◆ Exercise description:
Copy each of the entries below word for word.

START Provided material

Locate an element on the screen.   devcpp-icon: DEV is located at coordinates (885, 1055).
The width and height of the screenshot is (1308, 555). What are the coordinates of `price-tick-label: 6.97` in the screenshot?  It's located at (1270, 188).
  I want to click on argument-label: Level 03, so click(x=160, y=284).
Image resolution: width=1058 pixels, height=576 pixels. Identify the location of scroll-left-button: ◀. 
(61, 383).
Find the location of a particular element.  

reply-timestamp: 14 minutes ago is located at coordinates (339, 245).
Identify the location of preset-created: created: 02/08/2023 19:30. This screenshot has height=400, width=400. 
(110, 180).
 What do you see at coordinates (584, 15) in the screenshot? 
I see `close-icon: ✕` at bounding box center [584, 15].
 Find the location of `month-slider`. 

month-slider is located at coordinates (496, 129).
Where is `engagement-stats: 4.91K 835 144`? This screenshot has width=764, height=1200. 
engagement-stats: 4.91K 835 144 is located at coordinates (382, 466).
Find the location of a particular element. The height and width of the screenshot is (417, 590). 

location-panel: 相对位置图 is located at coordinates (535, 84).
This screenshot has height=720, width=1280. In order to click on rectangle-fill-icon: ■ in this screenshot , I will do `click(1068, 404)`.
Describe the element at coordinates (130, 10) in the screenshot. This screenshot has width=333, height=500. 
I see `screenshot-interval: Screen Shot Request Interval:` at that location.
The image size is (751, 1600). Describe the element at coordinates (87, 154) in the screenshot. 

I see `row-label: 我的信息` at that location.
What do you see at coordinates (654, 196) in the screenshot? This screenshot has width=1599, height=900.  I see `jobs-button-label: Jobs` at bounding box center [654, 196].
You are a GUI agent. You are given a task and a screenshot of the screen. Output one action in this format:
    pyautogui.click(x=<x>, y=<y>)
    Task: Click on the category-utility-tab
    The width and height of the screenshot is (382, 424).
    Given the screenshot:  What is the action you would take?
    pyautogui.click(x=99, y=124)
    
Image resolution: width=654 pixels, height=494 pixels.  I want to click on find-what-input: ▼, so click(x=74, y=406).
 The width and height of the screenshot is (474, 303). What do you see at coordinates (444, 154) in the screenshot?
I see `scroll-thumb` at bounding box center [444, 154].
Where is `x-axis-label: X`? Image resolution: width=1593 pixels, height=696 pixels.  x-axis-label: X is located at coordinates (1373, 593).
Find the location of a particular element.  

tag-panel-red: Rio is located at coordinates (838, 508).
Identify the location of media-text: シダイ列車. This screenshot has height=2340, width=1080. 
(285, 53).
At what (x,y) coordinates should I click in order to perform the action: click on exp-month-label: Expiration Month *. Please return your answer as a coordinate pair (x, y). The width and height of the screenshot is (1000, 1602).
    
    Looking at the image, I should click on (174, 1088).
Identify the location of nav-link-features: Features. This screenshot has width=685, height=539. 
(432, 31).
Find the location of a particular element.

END Provided material

◆ Solution to the problem:
Locate an element on the screen.   devcpp-icon: DEV is located at coordinates (885, 1055).
The width and height of the screenshot is (1308, 555). What are the coordinates of `price-tick-label: 6.97` in the screenshot?  It's located at (1270, 188).
  I want to click on argument-label: Level 03, so click(x=160, y=284).
Image resolution: width=1058 pixels, height=576 pixels. Identify the location of scroll-left-button: ◀. 
(61, 383).
Find the location of a particular element.  

reply-timestamp: 14 minutes ago is located at coordinates (339, 245).
Identify the location of preset-created: created: 02/08/2023 19:30. This screenshot has height=400, width=400. 
(110, 180).
 What do you see at coordinates (584, 15) in the screenshot? 
I see `close-icon: ✕` at bounding box center [584, 15].
 Find the location of `month-slider`. 

month-slider is located at coordinates (496, 129).
Where is `engagement-stats: 4.91K 835 144`? This screenshot has width=764, height=1200. 
engagement-stats: 4.91K 835 144 is located at coordinates (382, 466).
Find the location of a particular element. The height and width of the screenshot is (417, 590). 

location-panel: 相对位置图 is located at coordinates (535, 84).
This screenshot has height=720, width=1280. In order to click on rectangle-fill-icon: ■ in this screenshot , I will do `click(1068, 404)`.
Describe the element at coordinates (130, 10) in the screenshot. This screenshot has width=333, height=500. 
I see `screenshot-interval: Screen Shot Request Interval:` at that location.
The image size is (751, 1600). Describe the element at coordinates (87, 154) in the screenshot. 

I see `row-label: 我的信息` at that location.
What do you see at coordinates (654, 196) in the screenshot? This screenshot has width=1599, height=900.  I see `jobs-button-label: Jobs` at bounding box center [654, 196].
You are a GUI agent. You are given a task and a screenshot of the screen. Output one action in this format:
    pyautogui.click(x=<x>, y=<y>)
    Task: Click on the category-utility-tab
    The width and height of the screenshot is (382, 424).
    Given the screenshot:  What is the action you would take?
    pyautogui.click(x=99, y=124)
    
Image resolution: width=654 pixels, height=494 pixels.  I want to click on find-what-input: ▼, so click(x=74, y=406).
 The width and height of the screenshot is (474, 303). What do you see at coordinates (444, 154) in the screenshot?
I see `scroll-thumb` at bounding box center [444, 154].
Where is `x-axis-label: X`? Image resolution: width=1593 pixels, height=696 pixels.  x-axis-label: X is located at coordinates (1373, 593).
Find the location of a particular element.  

tag-panel-red: Rio is located at coordinates (838, 508).
Identify the location of media-text: シダイ列車. This screenshot has height=2340, width=1080. 
(285, 53).
At what (x,y) coordinates should I click in order to perform the action: click on exp-month-label: Expiration Month *. Please return your answer as a coordinate pair (x, y). The width and height of the screenshot is (1000, 1602).
    
    Looking at the image, I should click on (174, 1088).
Identify the location of nav-link-features: Features. This screenshot has width=685, height=539. 
(432, 31).
Find the location of a particular element.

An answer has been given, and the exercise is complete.